Sebelum benar-benar menghilang, Ggio berbisik. "Maafkan aku Soi Fon, aishiteru."

"Apa kau sudah selesai?" Di ambang jendela, tampak siluet seseorang yang sedang duduk sambil bertopang dagu.

"Ya! Cukup merepotkan. Tapi sudah selesai," Ichigo beranjak dari tempatnya berpijak dan berjalan menuju jendela. Seseorang tadi sudah berdiri dan mengembangkan sayapnya yang tak jauh beda dengan milik Ichigo. Hanya saja sayap miliknya berwarna hitam di kiri dan putih di kanan.

Ichigo melompat keluar dari kamar itu dan mengembangkan sayapnya yang lebar. Kedua penjemput itu pergi dari rumah sakit Karakura. Misinya telah selesai, untuk saat ini.


Mission 1: Through Your Eyes, end.

Continued on I Just Wanna Hold You Tight, Mission 2: The Reason I Live.


Nyaaa... Kok endingnya ancur gitu ya?
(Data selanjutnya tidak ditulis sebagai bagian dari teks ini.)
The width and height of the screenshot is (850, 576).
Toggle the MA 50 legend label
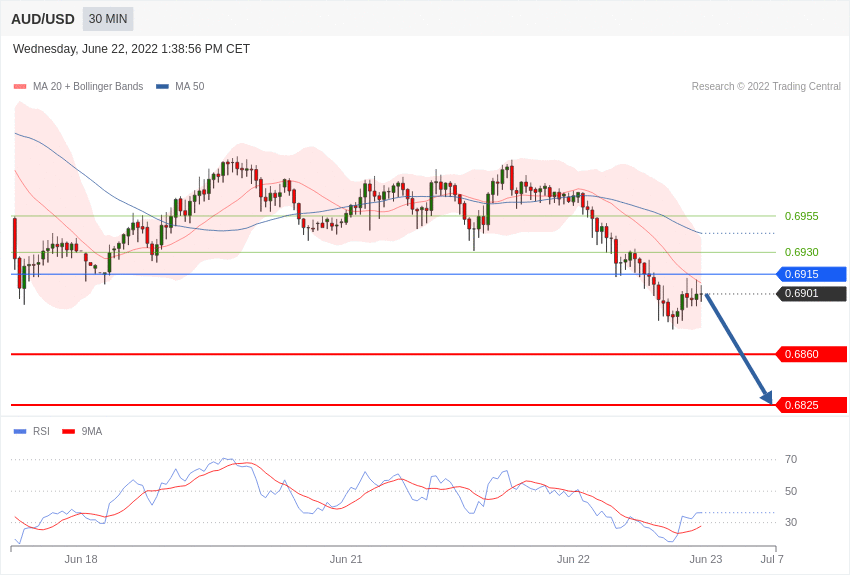(x=190, y=87)
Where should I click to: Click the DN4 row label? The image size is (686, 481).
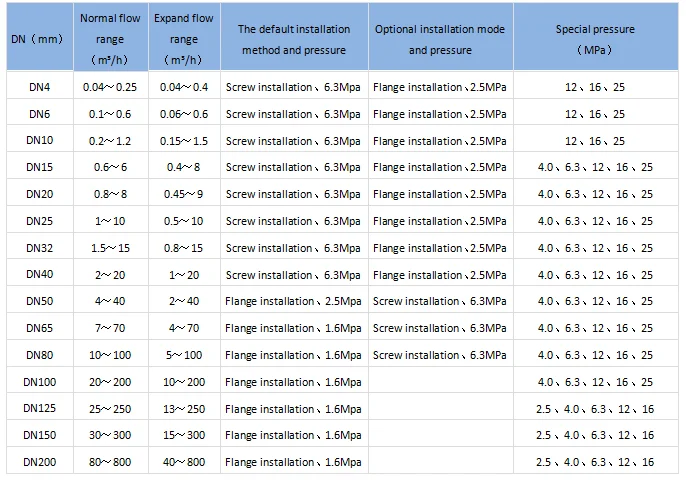[x=40, y=88]
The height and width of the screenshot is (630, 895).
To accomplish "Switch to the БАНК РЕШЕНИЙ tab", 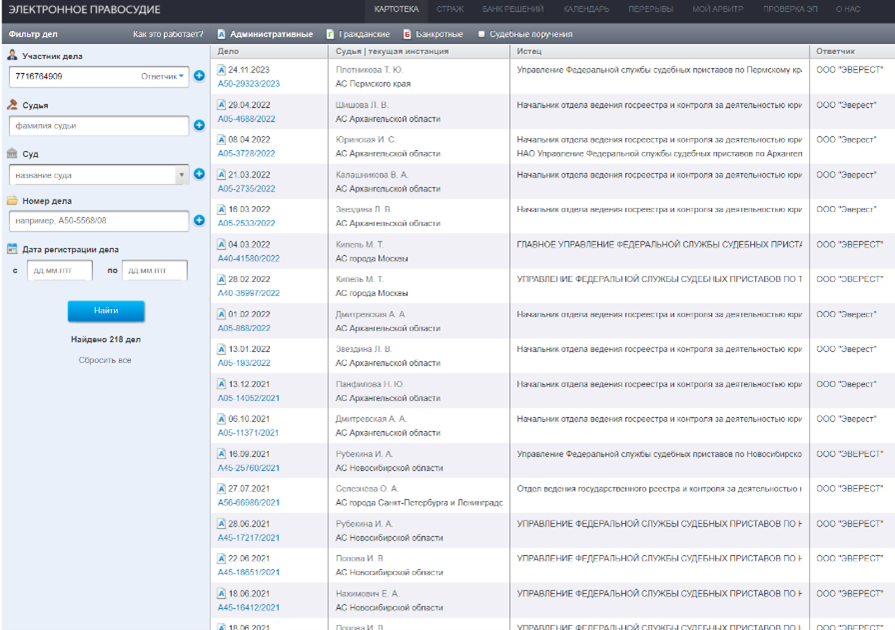I will point(512,9).
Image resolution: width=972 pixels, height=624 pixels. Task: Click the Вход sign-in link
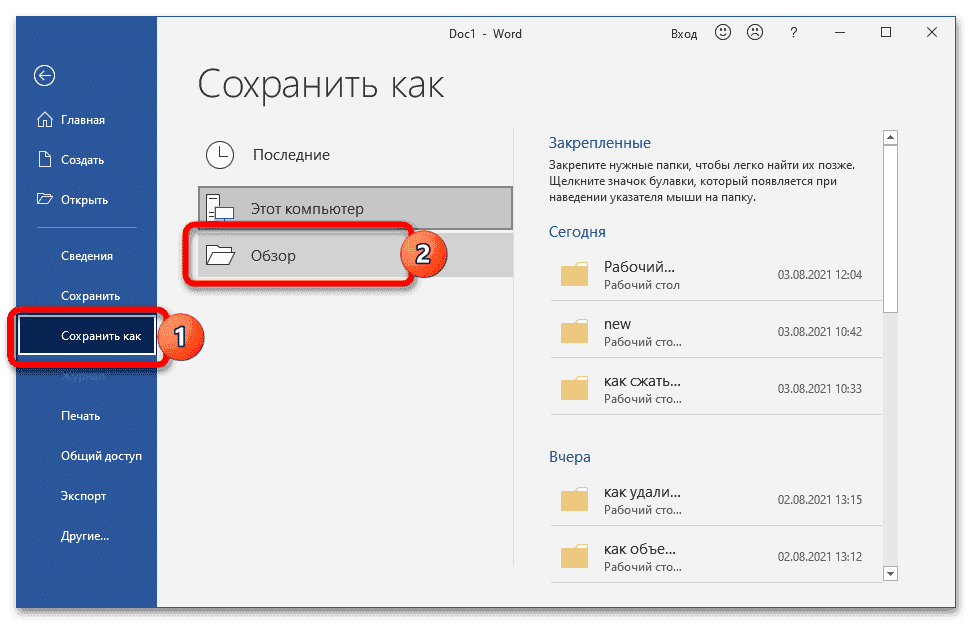coord(684,32)
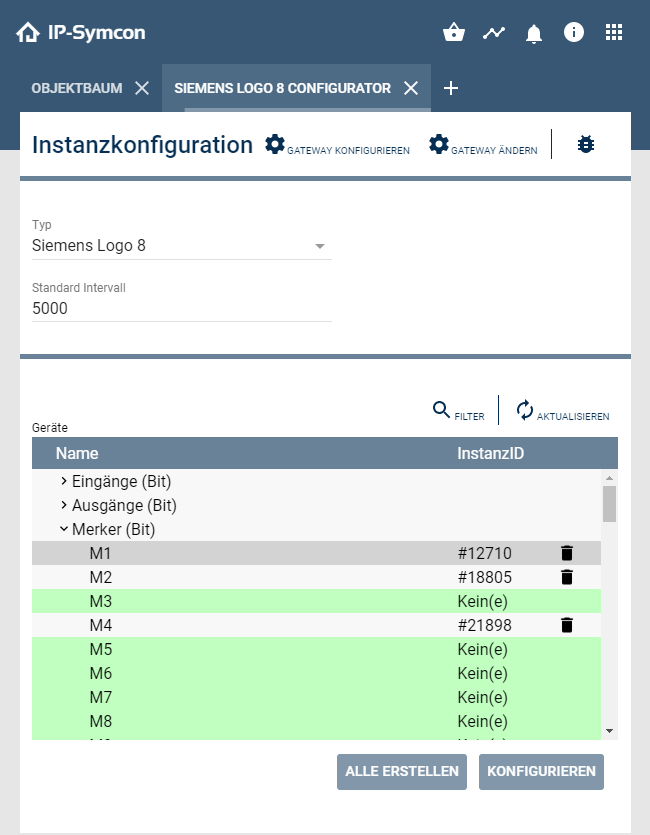Click the info icon in the header
The height and width of the screenshot is (835, 650).
tap(573, 32)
Kesannya dipaksain banget sie? Gantung pula! *nangis gaje*

Hyaaa~~ Mohon maaf bagi yang menunggu Winter Disciplin! Datanya ilang! Huweeee~~ Sekarang lagi mau nulis lagi. Nyaaa~~ maaf...


Bicara soal judul, itu aku ambil dari #1 ending Marchen Awakens Romance.